**任务目标**
把下列记录中含有字符串“width”的每一行都原样列出来，匹配时要区分大小写。

**所给信息**
□ □ □ □
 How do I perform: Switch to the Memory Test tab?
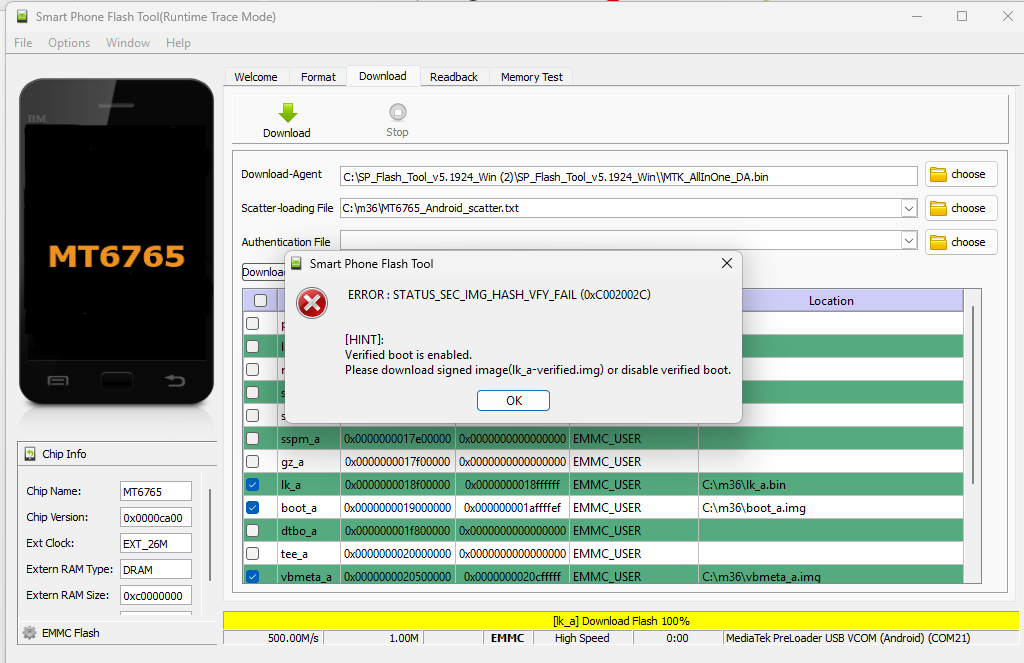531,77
□ □ □ □
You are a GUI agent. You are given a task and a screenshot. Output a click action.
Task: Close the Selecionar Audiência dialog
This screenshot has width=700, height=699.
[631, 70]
□ □ □ □
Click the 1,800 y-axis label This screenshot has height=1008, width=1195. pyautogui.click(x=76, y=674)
□ □ □ □
**问题解答**
This screenshot has width=700, height=699.
Click the 1,800 y-axis label This screenshot has height=1008, width=1195. pyautogui.click(x=76, y=674)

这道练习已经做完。